*GOAL OF THE EXERCISE:* Continue the passage on TensorFlow performance tuning for Gaudi, which appears below ahead of the other material, picking up right after its last line.

*PASSAGE:*
Bert Large pre-training Phase 1

64

Bert Large pre-training Phase 2

8

MaskRCNN

4

TensorFlow Mixed Precision

For details on how to run mixed precision training of TensorFlow models on Gaudi, refer to TensorFlow Mixed Precision Training on Gaudi.

(non-)Optimal Constructs

TensorFlow ops are implemented as Synapse graphs which usually contain one node (aka HPU op) with TPC or MME kernel invocation. HPU ops are clustered and compiled together by the graph compiler which implements various optimizations to boost performance.

The following sections highlights methods which may improve performance.

Avoid Non-Logical Transpose Operations

Transpose taking place on an axis that is not the Fastest-Changing-Dimension is a logical operation and only manipulates tensor metadata. Otherwise, it is a DMA operation that takes some time (copying the entire tensor to another address).

In case transpose is required to match data order in the ground truth, it may be a good idea to modify the dataloader accordingly.

Example 1 – Transpose as logical operation:

in_tensor = tf.compat.v1.placeholder(shape = [32, 8000, 64],
dtype=tf.float32)

mul = in_tensor \* 1.234

mul = tf.transpose(mul, perm=(1, 0, **2**))

out = mul + 1.0
../../_images/Transpose_as_logical_operation.JPG

Figure 6 Transpose as Logical Operation

Example 2 – Transpose as non-logical operation:

in_tensor = tf.compat.v1.placeholder(shape = [32, 8000, 64],
dtype=tf.float32)

mul = in_tensor \* 1.234

mul = tf.transpose(mul, perm=(0, 2, **1**))

out = mul + 1.0
../../_images/Transpose_as_non_logical_operation.JPG

Figure 7 Transpose as Non-Logical Operation

Avoid Using tf.pad

Gaudi hardware supports hardware padding. Some TensorFlow models use tf.pad. It should be avoided whenever possible since in some rare cases tf.pad is not removed automatically by graph optimizations in SynapseAI® Software Stack.

(Recommended): The below is an example code which does not include tf.pad:

BS, H, W, CH_in, CH_out, F_H, F_W = 16, 128, 128, 16, 8, 3, 3

input_tensor = tf.compat.v1.placeholder(shape = [BS, H, W, CH_in],
dtype=tf.float32, name="input")

filters = tf.compat.v1.placeholder(shape = [F_H, F_W, CH_in, CH_out],
dtype=tf.float32)

out = tf.nn.conv2d(input = input_tensor, filters = filters, strides = 1,
padding="SAME")

(Not Recommended): The below is an example code which includes tf.pad:

BS, H, W, CH_in, CH_out, F_H, F_W = 16, 128, 128, 16, 8, 3, 3

input_tensor = tf.compat.v1.placeholder(shape = [BS, H, W, CH_in],
dtype=tf.float32, name="input")

filters = tf.compat.v1.placeholder(shape = [F_H, F_W, CH_in, CH_out],
dtype=tf.float32)

padded = tf.pad(input_tensor, [[0, 0], [1, 1], [1, 1], [0, 0]])

out = tf.nn.conv2d(input = padded, filters = filters, strides = 1,
padding="VALID")
../../_images/Hardware_profiling_tf.pad_tf.nn.conv2d.jpg

Figure 8 Hardware profiling - tf.pad + tf.nn.conv2d

Avoid Calculating L2 Loss in Forward Path

Calculating L2-loss slightly slows down training. Below is an example where L2-loss is used:

total_loss = loss + params['weight_decay'] \* tf.add_n(

[tf.nn.l2_loss(v) for v in tf.trainable_variables()])

*DATASET EXCERPT:*
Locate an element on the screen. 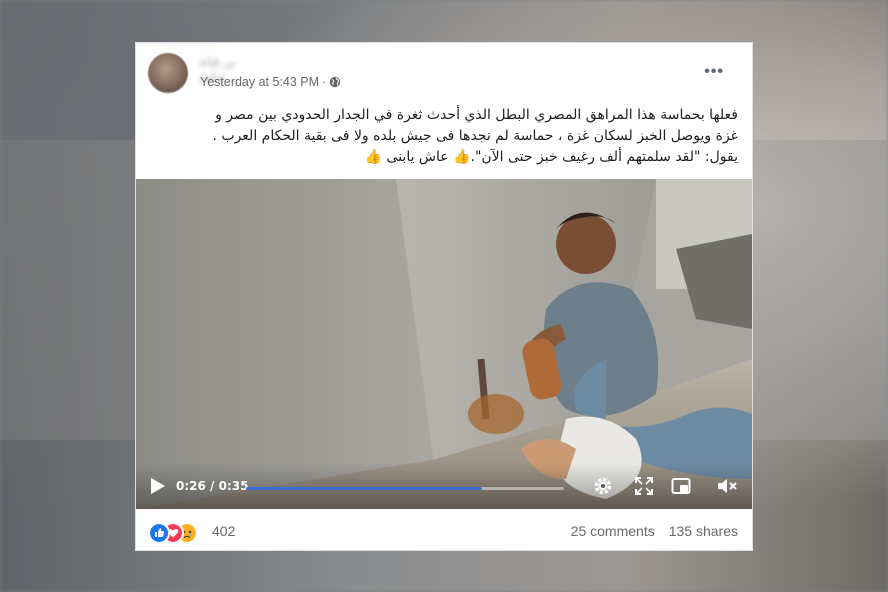 This screenshot has width=888, height=592. more-options-icon: ••• is located at coordinates (714, 72).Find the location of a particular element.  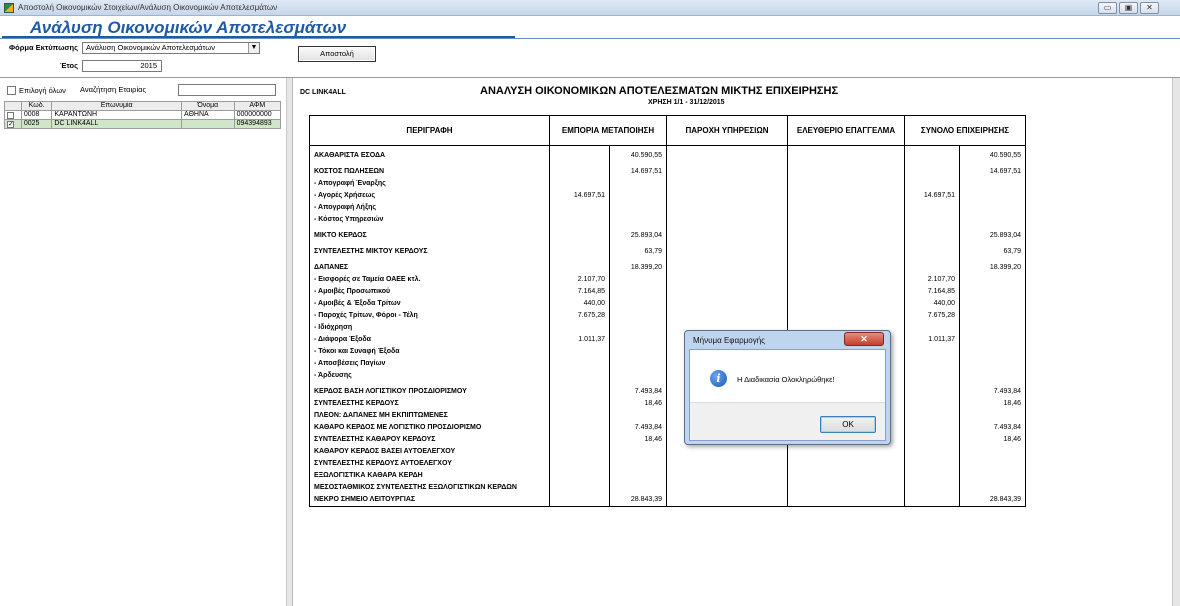

cell-description: - Τόκοι και Συναφή Έξοδα is located at coordinates (430, 352).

*TASK ANSWER:*
...

train_op = optimizer.minimize(total_loss, global_step)

return model_fn_lib.EstimatorSpec(

loss=\ **total_loss**,

train_op=train_op, … )

It is not necessary to have the L2-loss in the forward path. Replacing total_loss with loss will improve performance. Instead, the gradients can be modified using the below code:

# Add the weight regularization gradient

grad = grad + self.weight_decay \* var

This will achieve the same effect from a convergence perspective, but will avoid calculation of the loss value in the forward pass. The downside is that the scalar value of the total loss (loss from topology + regularization loss) will not reflect the regularization loss term – which in many cases is acceptable.

Use tf.data.prefetch_to_device

tf.data.prefetch_to_device should be placed at the end of your input pipeline:

device = "/device:HPU:0"

dataset = dataset.apply(tf.data.experimental.prefetch_to_device(device))

Refer to https://www.tensorflow.org/api_docs/python/tf/data/experimental/prefetch_to_device for additional details.

Note

In case of topology trained with tf.estimator.Estimator, use habana_frameworks.tensorflow.habana_estimator.

Place Ops in HPU

Use Ops in the TensorFlow version supported by Habana. If you are using Ops from an old TensorFlow version and placing them in a new TensorFlow version, the Ops may fall back to the CPU. You can set the following two environment variables to dump logs in order to see if the Op runs in CPU or in HPU.

HBN_TF_GRAPH_DUMP=2

TF_DUMP_GRAPH_PREFIX=<path to save the dumped file>

The generated log file is called habana_POST_PLACEMENT_00_Before.pbtxt. The below example is taken from this file:

node {
  name: "MobilenetV2/Conv/BatchNorm/gamma/Assign"
  op: "AssignVariableOp"
  input: "MobilenetV2/Conv/BatchNorm/gamma"
  input: "MobilenetV2/Conv/BatchNorm/gamma/Initializer/ones"
  device: "/job:localhost/replica:0/task:0/device:HPU:0"
  attr {
    key: "dtype"
    value {
      type: DT_FLOAT
    }
  }
}
node {
  name: "activations/layer_1"
  op: "HistogramSummary"
  input: "activations/layer_1/tag"
  input: "MobilenetV2/Conv/CustomRelu6Op"
  device: "/job:localhost/replica:0/task:0/device:CPU:0"
  attr {
    key: "T"
    value {
      type: DT_FLOAT
    }
  }
}

TensorFlow native logging for device placement, tf.debugging.set_log_device_placement, may provide similar information.

You can also use TPC SDK to implement Custom Ops and TF Custom Ops to use in the model. You can find examples in the Custom Op GitHub page. You can also find an example of MobileNetV2 Custom Op GitHub page.

Advanced: Replace some TPC operations with their MME equivalents

In some topologies there are large gaps between MME operations due to long TPC blocks in between. It may be a good idea to use MME for some TPC operations (for example reduce_sum) in parallel. Below is an example located in SSD_ResNet34 GitHub page.

# MME was idle during classification_loss computation.

# In this case, conv2d is equivalent to reduce_sum but reduce_sum is
executed on TPC while conv2d on MME.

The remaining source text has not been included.